February 5, 2010 at 11:18 pm
Adam, I am looking at the execution plan you just sent that uses a temp table. I'm comparing it to the version you sent at 1:20pm which uses a table variable. BOTH use an index seek on the same index. If not for the TOP and DISTINCT in the latest plan, they would be IDENTICAL. The query plans will not show us the part of your code that builds the table variable, so try this experiment.
I know you've been through this once, but the sequence is critical. Be sure to follow the sequence exactly and make notes at each step before proceeding to the next.
1. Create a table variable without a primary key, no TOP and no DISTINCT. Save the query plan.
2. Change the code to use a temporary table with no primary key. Run it, save the query plan, and compare it to plan 1.
3. Change the table variable to have a primary key. Run the same code again. Save the query plan.
4. Change the code to have a primary key on the temp table. Run it, savcompe the query plan and compare it to plan 3.
Next compare plan 1 to plan 3.
Finally, compare plan 2 to plan 4.
What differences existed between 1 and 2? Between 3 and 4?

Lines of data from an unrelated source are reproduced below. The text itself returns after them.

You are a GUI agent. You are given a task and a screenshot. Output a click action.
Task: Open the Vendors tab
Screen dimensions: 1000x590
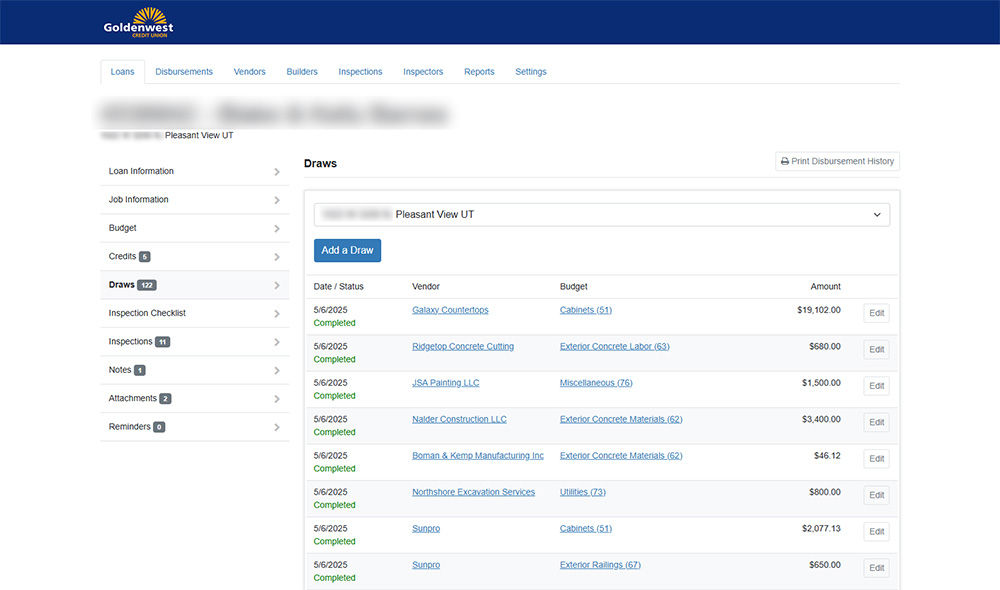pyautogui.click(x=249, y=72)
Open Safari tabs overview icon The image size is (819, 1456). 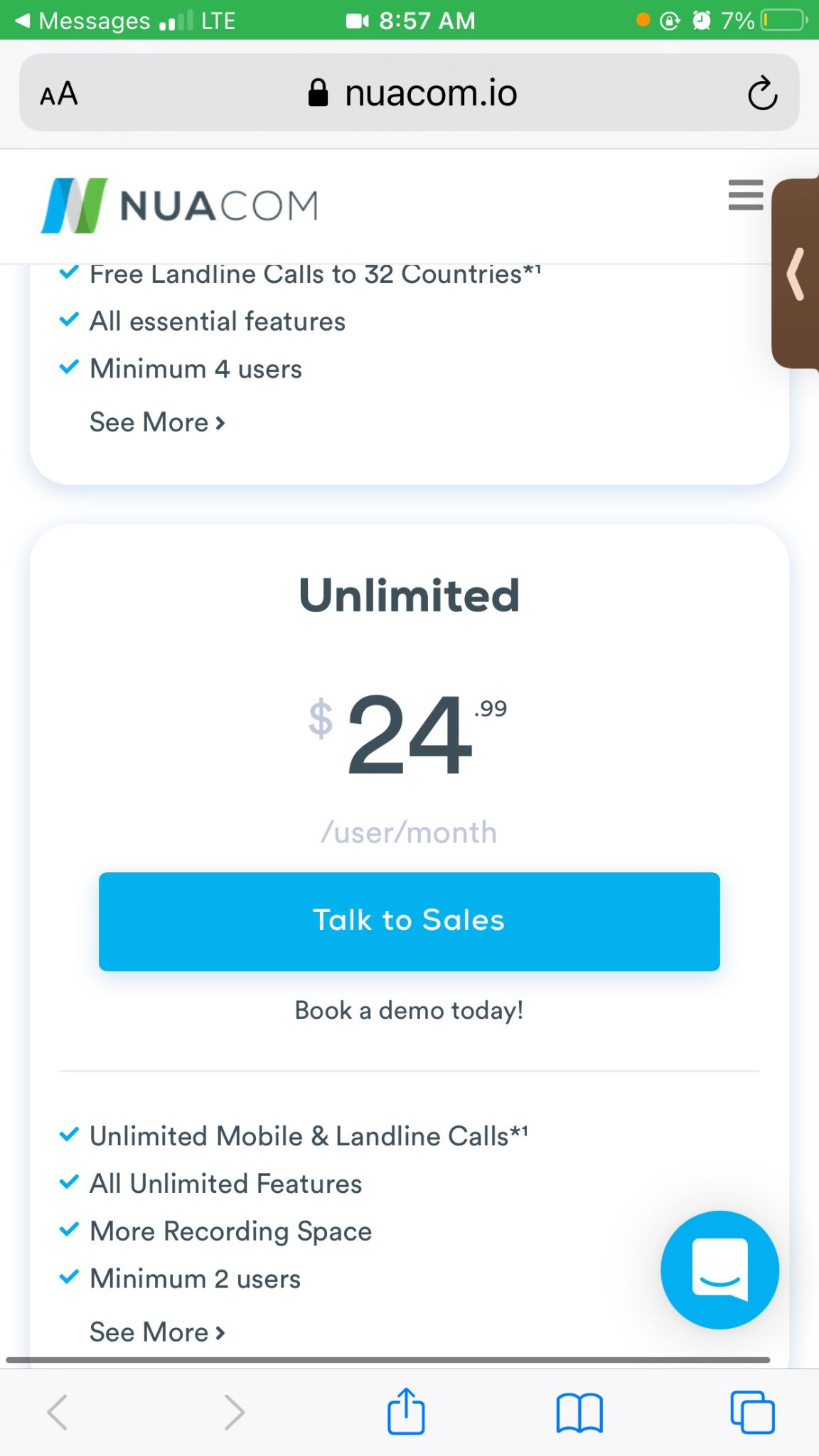[752, 1412]
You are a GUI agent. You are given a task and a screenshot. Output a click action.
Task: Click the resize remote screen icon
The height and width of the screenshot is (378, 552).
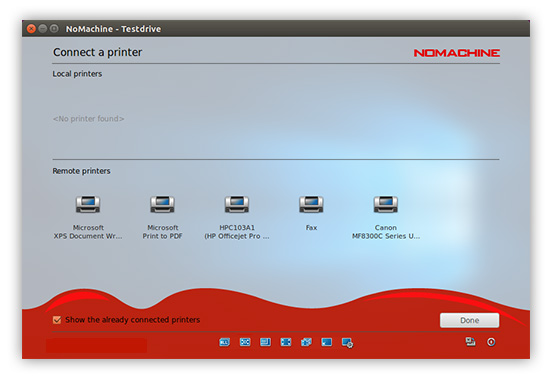coord(265,342)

What difference did the index make between plan 1 and plan 3? Between 2 and 4?
The index seek only happens when the optimizer can determine a minimum and a maximum value that could possibly satisfy the LIKE condition. (The execution plan starts with the minimum value and scans the index until it reaches the maximum value.) I believe you will find that the presence of an index is what gives that information to the optimizer.
This does not retreat from anything you've been told about table variables not having statistics like temp tables. The optimizer needs those statistics to choose intelligently even though it my sometimes get it right where the plan is trivial.

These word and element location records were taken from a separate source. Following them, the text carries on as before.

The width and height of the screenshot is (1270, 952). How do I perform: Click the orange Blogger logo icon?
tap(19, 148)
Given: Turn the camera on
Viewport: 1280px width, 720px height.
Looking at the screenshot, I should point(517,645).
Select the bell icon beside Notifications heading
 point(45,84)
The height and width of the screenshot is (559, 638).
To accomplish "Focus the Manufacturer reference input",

Let us know what you find out.
__________________________________________________
Against stupidity the gods themselves contend in vain. -- Friedrich Schiller
Stop, children, what's that sound? Everybody look what's going down. -- Stephen Stills
February 6, 2010 at 7:00 am
Maybe I did something wrong, but all 4 scenarios used the index. Without the DISTINCT TOP X in there, the table variable (and the temp table) has always used the index. The DISTINCT TOP X using the table variable is the only scenario that does the table scan on my static table:
declare @temp table(mydata varchar(100) NULL)
insert into @temp (mydata)values ('54 row%')

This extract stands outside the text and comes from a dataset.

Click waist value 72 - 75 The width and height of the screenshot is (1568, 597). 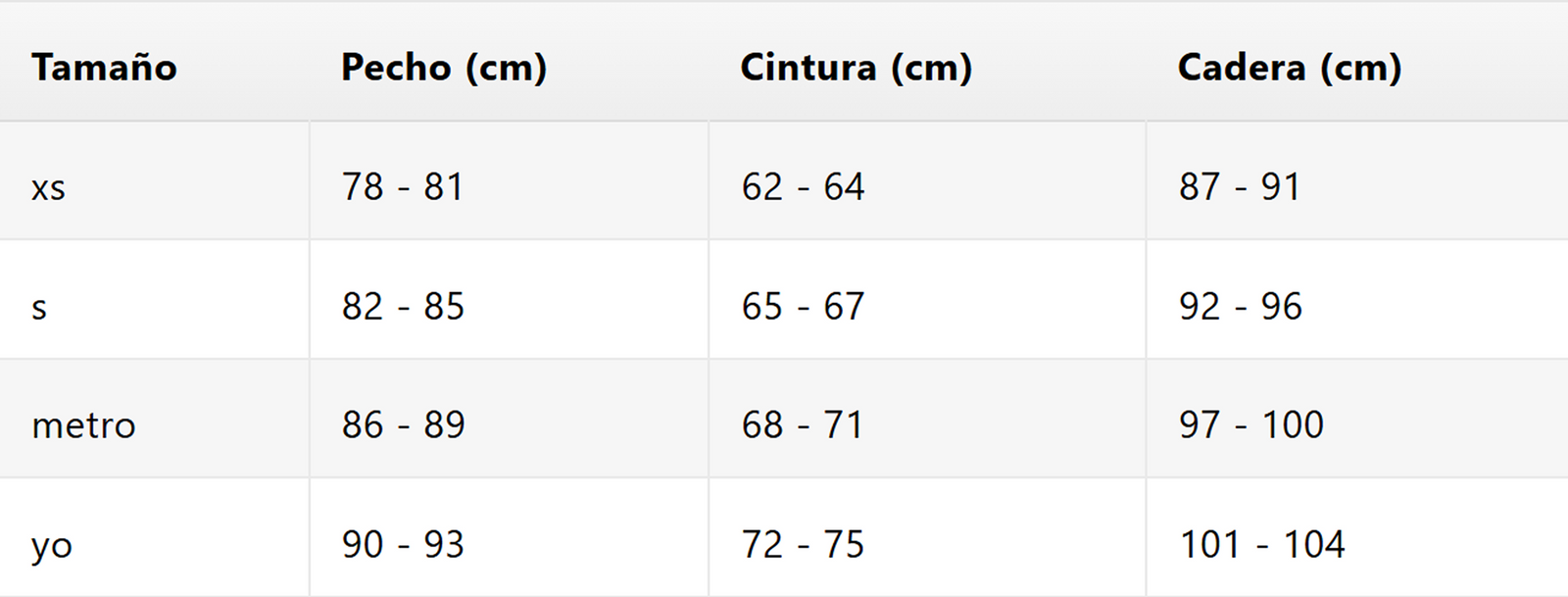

insert into @temp (mydata)values ('9510%')
select distinct top 20 m.rowid, m.mydata
from myTest m
inner join @temp i on m.mydata LIKE i.mydata
I've tried that same code with a primary key on the table variable, but it still does a scan on my static table (myTest). The change in the plan is that is does a clustered index scan on the table variable instead of just a table scan (on the heap).
Did you run through your sequence and see something different? My orignal post has all the code you'd need to test this and see for yourself. My code just creates a table called myTest, populates it with 100,000 rows and then joins to it using a temp table and a table variable.
Thanks for you input.
February 6, 2010 at 8:52 am
The Dixie Flatline (2/5/2010)
You got me, Jeff. Me and table variables were just a summer thing, y'know. That said, any time someone has the ah-hah! moment that execution plans are somehow important, I think they should be encouraged.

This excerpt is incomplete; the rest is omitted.